No, this is not “World’s” events. If you’re looking for an article about the Cheerleading Worlds, you’ll have to look elsewhere. I was not there. I spent most of the weekend doing yard work. But I spent the very last two hours or the weekend sharing the news with our country and the world as the President announced that Osama Bin Laden had been killed.
Before I go any farther, here is the disclaimer. This is a blog about cheerleading. I have no plans of turning this into a political site. However, sometimes something happens that is too big to be ignored. It transcends ordinary boundaries and spills into every aspect of life. For instance, last night during the NY Mets game, when word got out about Bin Laden, the crowd spontaneously burst into chants of “USA, USA, USA.” Sports properly took a back seat, and a stadium of competing fans became united. So in this article, I mostly want to reflect on the current news. I have a few tie-ins to cheerleading stuff, but please forgive me that this is a little less grounded in cheering.
My parents say they will always remember where they were when they heard that President Kennedy was assassinated. My generations Kennedy moment was September 11. I was in an accounting class. I was running an all star program and had decided I needed some formal accounting training (which wound up being very beneficial). Anyway, I was on campus for 4 hours because I had 2 classes and some down time between them. My older brother was taking the same classes with me. We talked about what had happened. We observed everyone walking around. There was a lot of disbelief. There was a lot of anger. In our second class that day, our professor gave us an opportunity to spend a few minutes at the start of class talking about what had happened. Some fool raised his hand and said he thought we (The USA) “had it coming.” If not for our level-headed professor the rest of the class might have run that guy right off the campus. It was around that time that I realized I had to figure out what to do with all star practices that night.
The gym was situated about 5 miles from a major Delta hub airport. Planes were landing and taking off literally non-stop to the point that you didn’t even hear or notice them. Driving to the gym that day after class, the silence was deafening. All air traffic had been grounded. I was used to seeing the long lines of jet wash chris crossing the sky. On this day, the skies were perfectly blue and eerily still.
When I got to the gym, there were dozens of messages to be returned. It became clear that a lot of people were choosing to spend that evening together as families. That was actually great, as I intended to do the same thing. I made practice optional for kids that wanted to come. It turns out that everyone called and said they would miss practice. I got to close up early. I spent that night like most people I knew, watching the news with my family.

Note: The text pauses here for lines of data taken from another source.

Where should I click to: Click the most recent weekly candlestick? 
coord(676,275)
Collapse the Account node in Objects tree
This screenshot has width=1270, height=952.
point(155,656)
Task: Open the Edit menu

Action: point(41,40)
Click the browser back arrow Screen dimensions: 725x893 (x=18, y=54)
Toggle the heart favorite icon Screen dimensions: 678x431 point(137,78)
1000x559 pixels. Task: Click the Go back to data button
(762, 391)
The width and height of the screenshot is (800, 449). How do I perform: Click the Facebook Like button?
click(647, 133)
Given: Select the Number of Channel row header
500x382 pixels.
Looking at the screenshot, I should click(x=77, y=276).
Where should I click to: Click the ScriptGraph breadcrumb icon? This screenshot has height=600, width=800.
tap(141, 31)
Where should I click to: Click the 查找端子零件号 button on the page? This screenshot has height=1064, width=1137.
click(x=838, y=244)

While I was glued to the TV, it occurred to me that the emotion that I was feeling most, and that I think moved people to cling to their families, was fear. I was used to feeling safe. I mean, I locked my front door when I left the house. It wasn’t like things in the 50’s and 60’s. But I still basically felt like if a person was reasonably careful, they were unlikely to be a random victim of something horrible. Bin Laden changed that for me, and I think for a lot of us. He took the planes out of the sky and made the airspace around my gym a ghost town. He touched me with fear from all the way across the oceans in the Middle East, and I was angry that he had that power over me and the kids that I coached and their families. And the next day when I watched the President promise us justice, I was thankful that the person who caused my fear and caused so much pain to others would be punished.
And then, life went on. I got on a plane to coach my teams in Florida. People were still nervous. You noticed more security and more guns. They started checking our bags at the gates of the Magic Kingdom. People were a little nicer to strangers. I got on another plane a few weeks later to judge a competition. Life was moving on. People were getting less patient with long security lines. People were getting angry with the TSA and with each other. The great unity we all felt in the wake of 9/11 was dissipating.
Almost 10 years later, yesterday, we have come full circle. I now have another moment I will always remember. I was watching Donald Trump’s show, Celebrity Apprentice. It’s ironic since Trump and President Obama have been feuding in the media, that Trumps show got “trumped” by Obama’s announcement about Bin Laden. I actually thought it might have been a prank in poor taste. But when the news actually came on, it made me incredibly reflective about what had just happened.
I did not feel personally safer. The fear that I felt in 2001 had long since faded away. So had most of the anger. The country has muddled through a difficult decade since then. Our economy has faltered. Our progress in the wars has been slow. Our reputation as a country that gets things done has been questioned. So news that WE, the USA, finally fulfilled a 10-year-old promise was strangely powerful to me. I do not know what this will do for our country. I hope it will give us back some of the confidence, pride and unity that was lost. I do not feel like celebrating death, but I do believe in celebrating justice fulfilled.
Thanks for indulging me on this more personal blog. I will get a cheer article out soon.